CBSE has also empowered schools with a user-friendly online portal that allows them to view subject-wise dashboards and download detailed performance analytics. This democratization of data is one of the most revolutionary aspects of SAFAL. As CBSE Chairperson Nidhi Chhibber had aptly remarked , “SAFAL enables schools to not just assess what is being learned, but also reflect on how teaching itself can evolve. When schools read their own data, they unlock a path toward better teaching and deeper learning.”
The Road Ahead: Building Competency-Centric Ecosystems
The implications of SAFAL extend far beyond assessment. It is shaping a generation of schools that view learning as a layered, developmental process rather than a binary outcome. It’s encouraging schools to focus on foundational competencies early on so that students are not only exam-ready but life-ready.
The roadmap is clear. CBSE envisions SAFAL to become an integral part of a school’s reflection mechanism-a continuous, non-threatening evaluation that informs curriculum, pedagogy, and teacher development.

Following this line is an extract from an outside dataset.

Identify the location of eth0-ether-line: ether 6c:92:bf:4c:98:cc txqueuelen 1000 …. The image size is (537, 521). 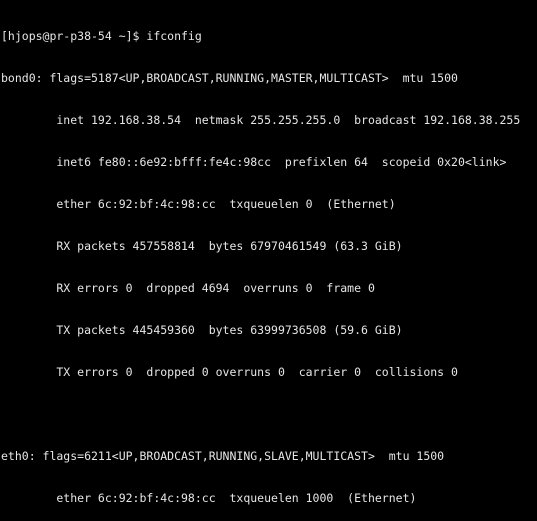
(209, 498).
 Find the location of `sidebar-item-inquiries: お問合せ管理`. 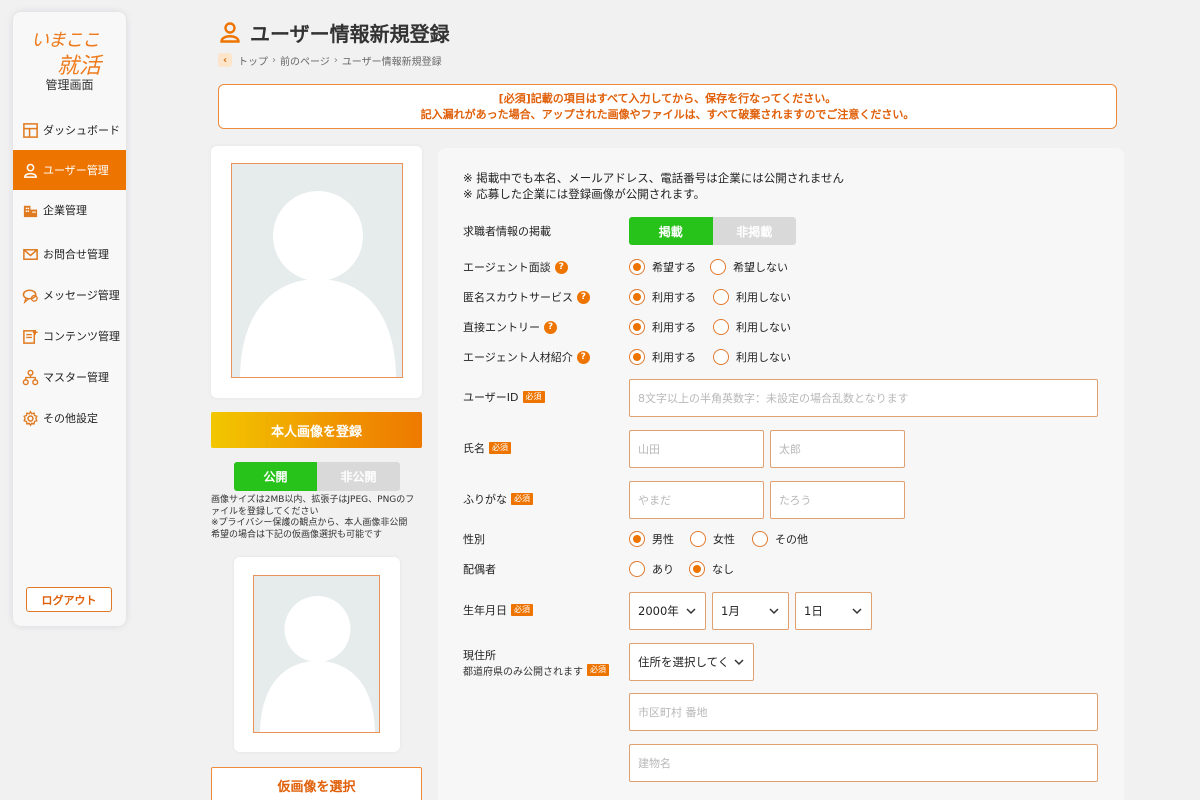

sidebar-item-inquiries: お問合せ管理 is located at coordinates (70, 254).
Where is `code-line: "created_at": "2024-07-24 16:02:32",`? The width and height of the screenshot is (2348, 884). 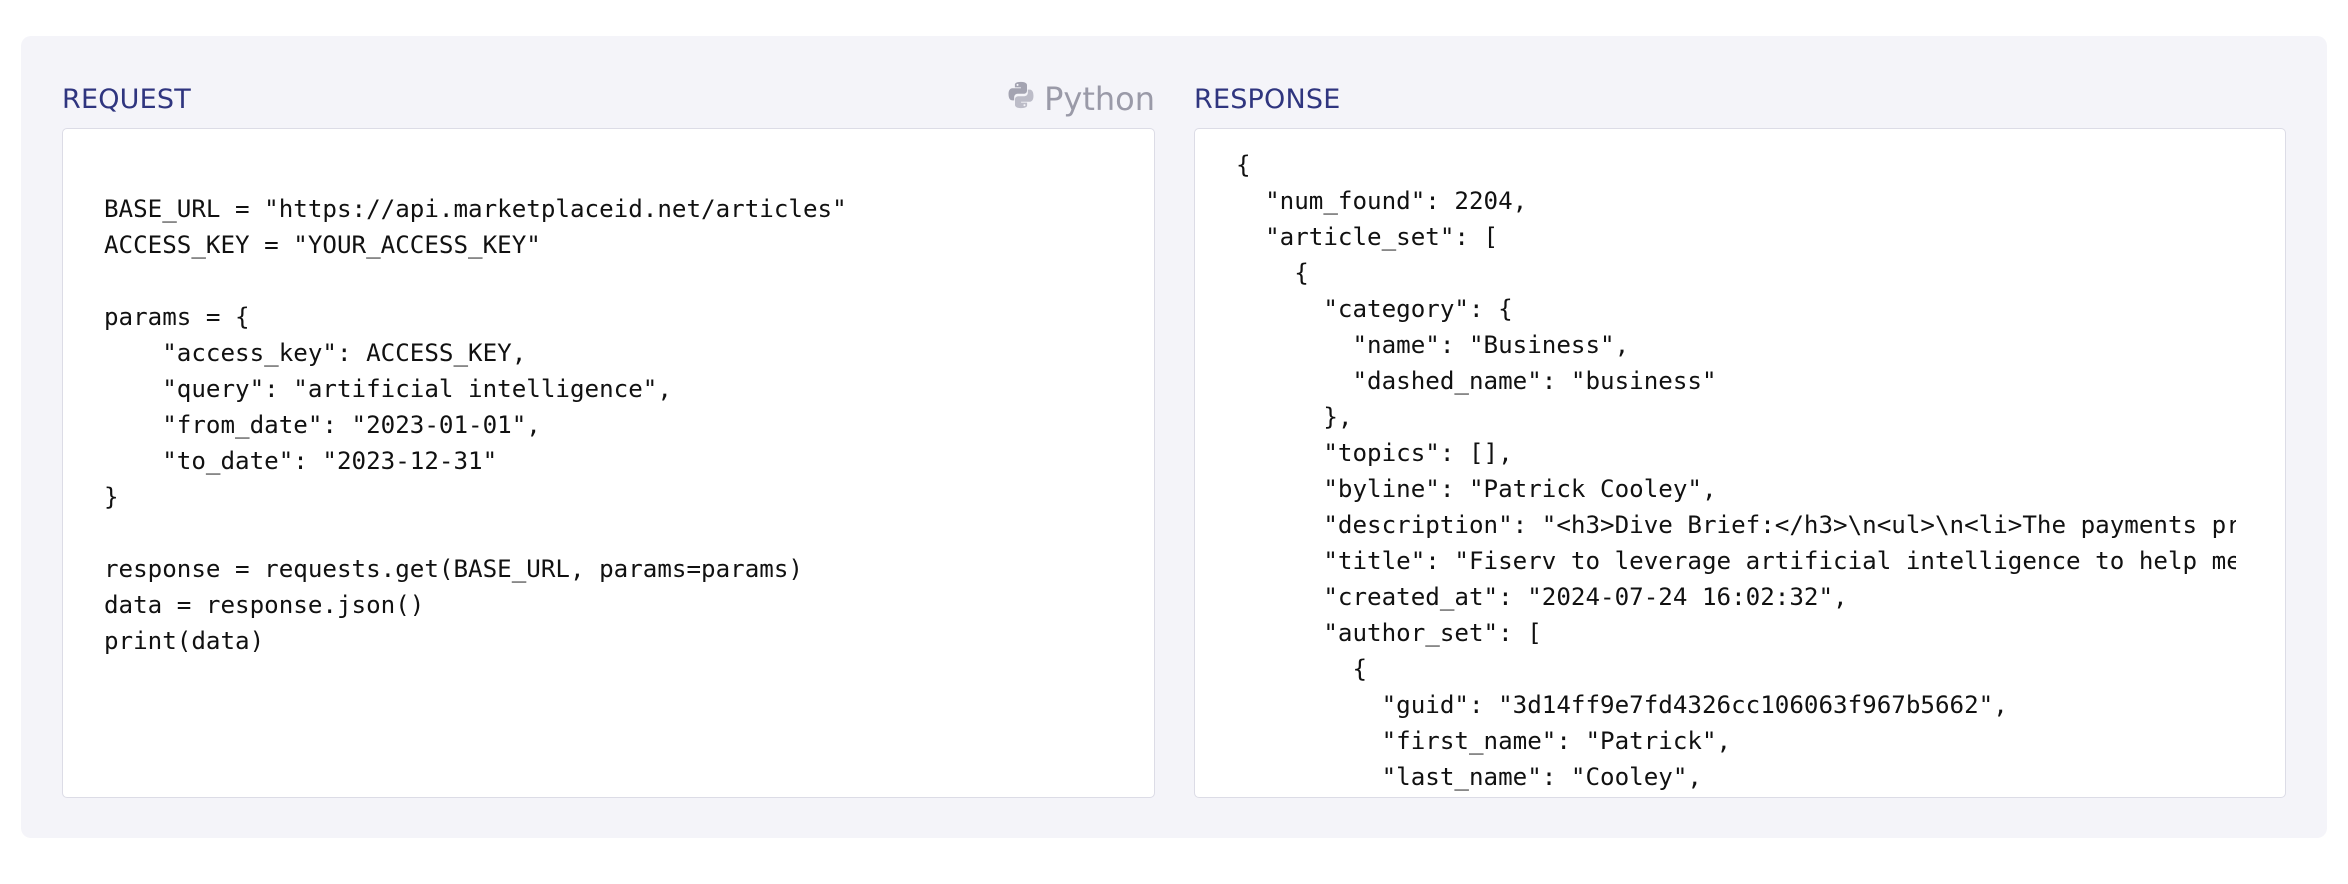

With SAFAL reports already highlighting how a good percentage of students nationwide are at “Basic” or below in higher-order comprehension skills, schools are now rethinking how they teach reading, writing, and reasoning in an integrated manner.
Conclusion
The SAFAL 2024-25 results are not merely a statistical output-they are a mirror. A mirror that helps schools see beyond marks, into mindsets; beyond answers, into understanding. They remind us that the ultimate goal of education is not the transmission of information but the transformation of learners. In this journey, SAFAL is not just an assessment-it is a guide, a catalyst, and above all, a partner in excellence.